WHAT YOU NEED TO DO
- a) Answer these questions using the text about the Mournful Knight armour:
(i) Between which dates is the exhibition on view?
(ii) In which ceremony was the suit possibly used?
(iii) In which decade was the arms and armour collection of Nicholas I and Alexander II moved to the Hermitage?
- b) Carry the text about the Mournful Knight armour forward, starting after its final sentence.
======== TEXT EXCERPT ========
From 15 May through 11 August 2024, the Arsenal pavilion of Tsarskoe Selo offers the exhibition 'Costume Armour' of the Mournful Knight from the State Hermitage Collection.

The one-piece exhibition showcases a rare early-sixteenth-century suit of armour that was possibly used in the funeral ceremony of Empress Elizabeth Petrovna in 1762.

Probably North German, the suit was transferred to Tsarskoe Selo from the Memorial Hall (later the Artillery Museum) in St Petersburg. It was painted black for imperial funeral ceremonies with the Happy and Mournful Knights, the allegorical participants in the golden and black armours symbolising life and death. The suit was stored in the Arsenal until the arms and armour collection of Nicholas I and Alexander II was moved to the Hermitage in the 1880s, where the black paint was later removed. Now, the permanent display in the Arsenal includes Russia's only complete surviving set of the Happy Knight and Mournful Knight suits used for the nineteenth-century imperial funeral ceremonies.
======== RAW DATA ========
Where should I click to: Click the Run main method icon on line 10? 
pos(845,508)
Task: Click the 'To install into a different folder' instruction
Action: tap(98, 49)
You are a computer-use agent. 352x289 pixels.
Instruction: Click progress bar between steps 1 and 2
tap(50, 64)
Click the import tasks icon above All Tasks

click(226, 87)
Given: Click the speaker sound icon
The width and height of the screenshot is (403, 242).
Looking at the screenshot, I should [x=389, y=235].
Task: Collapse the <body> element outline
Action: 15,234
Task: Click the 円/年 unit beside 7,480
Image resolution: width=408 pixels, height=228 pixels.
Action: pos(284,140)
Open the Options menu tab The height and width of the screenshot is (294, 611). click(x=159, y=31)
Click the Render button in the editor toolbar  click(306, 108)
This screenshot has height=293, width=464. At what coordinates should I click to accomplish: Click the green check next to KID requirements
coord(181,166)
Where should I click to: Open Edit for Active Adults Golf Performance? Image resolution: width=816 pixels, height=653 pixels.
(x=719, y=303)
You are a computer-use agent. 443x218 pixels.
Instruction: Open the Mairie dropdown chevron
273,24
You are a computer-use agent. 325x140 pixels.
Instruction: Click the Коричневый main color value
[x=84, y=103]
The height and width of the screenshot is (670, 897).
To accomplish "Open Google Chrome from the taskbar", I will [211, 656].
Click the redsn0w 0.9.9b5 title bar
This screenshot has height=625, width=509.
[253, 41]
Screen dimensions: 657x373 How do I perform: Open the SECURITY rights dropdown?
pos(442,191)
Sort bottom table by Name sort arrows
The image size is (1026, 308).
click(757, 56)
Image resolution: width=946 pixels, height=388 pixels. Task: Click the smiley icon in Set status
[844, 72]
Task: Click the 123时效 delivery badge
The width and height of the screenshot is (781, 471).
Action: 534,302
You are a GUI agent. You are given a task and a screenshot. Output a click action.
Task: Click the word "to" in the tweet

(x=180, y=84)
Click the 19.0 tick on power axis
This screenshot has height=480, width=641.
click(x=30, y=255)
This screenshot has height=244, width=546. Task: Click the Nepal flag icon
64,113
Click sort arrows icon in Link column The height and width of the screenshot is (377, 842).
========
OUTPUTS IN ORDER
- a)
(i) From 15 May through 11 August 2024.
(ii) The funeral ceremony of Empress Elizabeth Petrovna in 1762.
(iii) The 1880s.

- b)
The Hermitage armour was designed for foot tournaments gaining popularity among Renaissance aristocracies throughout Europe as the importance of infantry in battle grew since the early sixteenth century. Knowing that foot combatants mainly aimed to stab each other in unprotected areas, manufacturers made every effort to make their armors as safe as possible. Hence the plated elbows and armpits on the Hermitage suit. Its unusual shoulder design suggests that the armour could be used for equestrian tournaments as well. As a so-called "costume armour", the suit imitates some elements of colourful civilian puffed and slashed clothes that came into fashion in the early sixteenth century.

This exhibition continues a joint project between Tsarskoe Selo and the State Hermitage launched several years ago to showcase objects from the former collection of the Arsenal.